All of the examples so far have considered univariate distributions: distributions of a single variable, perhaps conditional on a second variable assigned to hue. Assigning a second variable to y, however, will plot a bivariate distribution: 到目前为止,所有的例子都考虑了单变量分布:单个变量的分布,可能取决于赋给色调的第二个变量。然而,将第二个变量赋值给y,将绘制一个二元分布:
A bivariate histogram bins the data within rectangles that tile the plot and then shows the count of observations within each rectangle with the fill color (analogous to a heatmap()). Similarly, a bivariate KDE plot smoothes the (x, y) observations with a 2D Gaussian. The default representation then shows the contours of the 2D density: 二元直方图将数据装入平铺图的矩形中,然后用填充色显示每个矩形中的观察计数(类似于热图())。类似地,二元KDE图用二维高斯平滑(x, y)观测值。默认的表示形式然后显示2D密度的轮廓:
sns.displot(penguins, x="bill_length_mm", y="bill_depth_mm")
sns.displot(penguins, x="bill_length_mm", y="bill_depth_mm", kind="kde")
sns.displot(penguins, x="bill_length_mm", y="bill_depth_mm",hue="species")
sns.displot(penguins, x="bill_length_mm", y="bill_depth_mm",hue="species", kind="kde")
The contour approach of the bivariate KDE plot lends itself better to evaluating overlap, although a plot with too many contours can get busy: 二元KDE图的等高线方法更适合评估重叠
To aid interpretation of the heatmap, add a colorbar to show the mapping between counts and color intensity: 为了帮助解释热图,添加一个颜色条来显示计数和颜色强度之间的映射:
sns.displot(penguins, x="bill_length_mm", y="bill_depth_mm", binwidth=(2, .5))
sns.displot(penguins, x="bill_length_mm", y="bill_depth_mm", binwidth=(2, .5), cbar=True)

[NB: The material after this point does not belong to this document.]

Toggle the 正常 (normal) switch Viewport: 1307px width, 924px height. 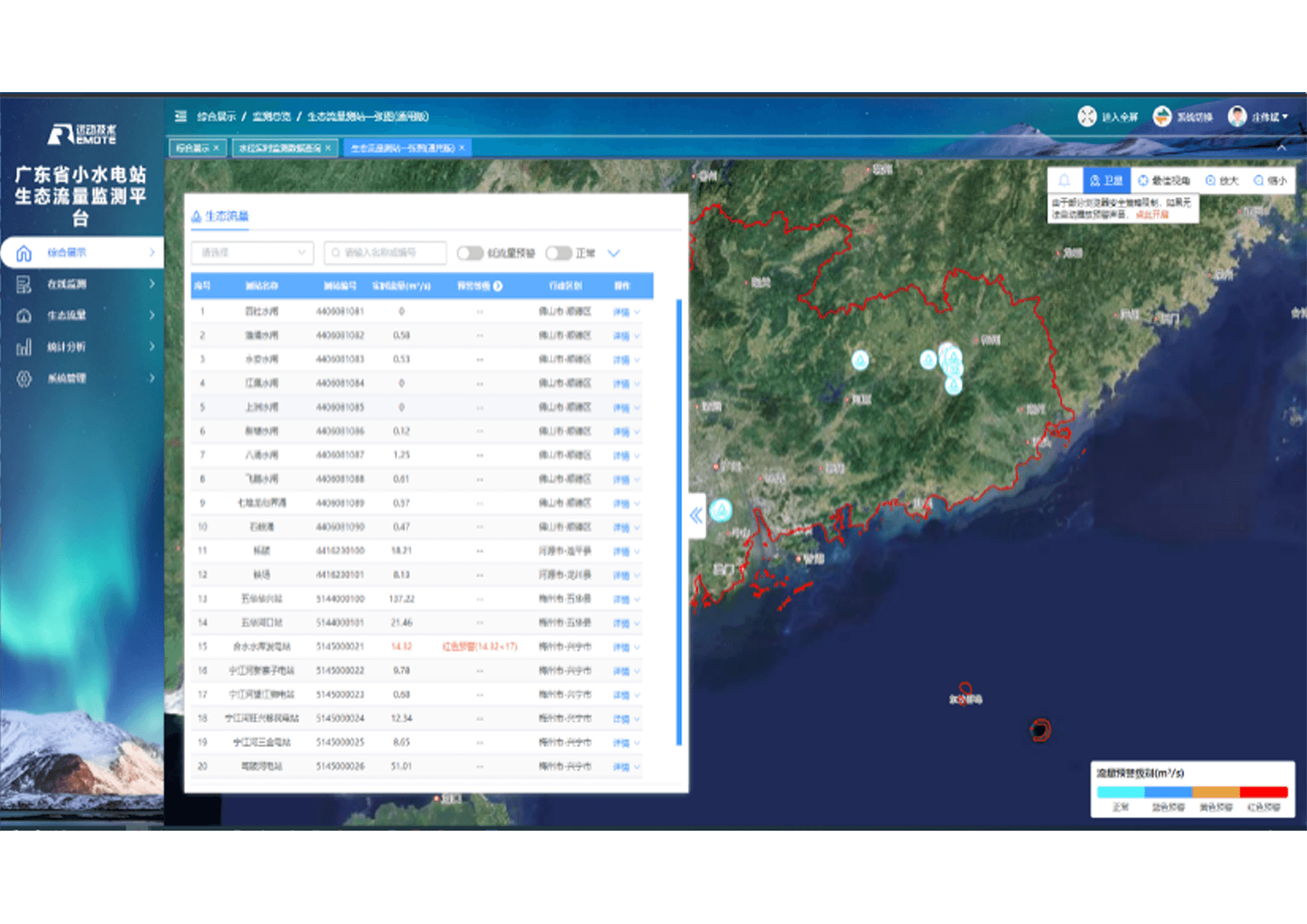point(558,253)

The meaning of the bivariate density contours is less straightforward. Because the density is not directly interpretable, the contours are drawn at iso-proportions of the density, meaning that each curve shows a level set such that some proportion p of the density lies below it. The p values are evenly spaced, with the lowest level contolled by the thresh parameter and the number controlled by levels: 二元密度等高线的含义不那么直接。由于密度不能直接解释,等高线是按照密度的等比例绘制的,这意味着每条曲线都显示了一个水平集,使得密度的某个比例p位于它以下。p值均匀间隔,最低级别由thresh参数控制,数量由级别控制: The levels parameter also accepts a list of values, for more control: evel参数还接受一个值列表,以便进行更多的控制:
sns.displot(penguins, x="bill_length_mm", y="bill_depth_mm", kind="kde", thresh=.2, levels=4)
sns.displot(penguins, x="bill_length_mm", y="bill_depth_mm", kind="kde", levels=[.01, .05, .1, .8])
The first is jointplot(), which augments a bivariate relatonal or distribution plot with the marginal distributions of the two variables. By default, jointplot() represents the bivariate distribution using scatterplot() and the marginal distributions using histplot(): 第一个是jointplot(),它用两个变量的边际分布来增加一个双变量关系图或分布图。默认情况下,jointplot()使用scatterplot()表示二元分布,使用histplot()表示边际分布:
sns.jointplot(data=penguins, x="bill_length_mm", y="bill_depth_mm",)
sns.jointplot(data=penguins, x="bill_length_mm", y="bill_depth_mm",hue="species",)
sns.jointplot(data=penguins, x="bill_length_mm", y="bill_depth_mm",hue="species",)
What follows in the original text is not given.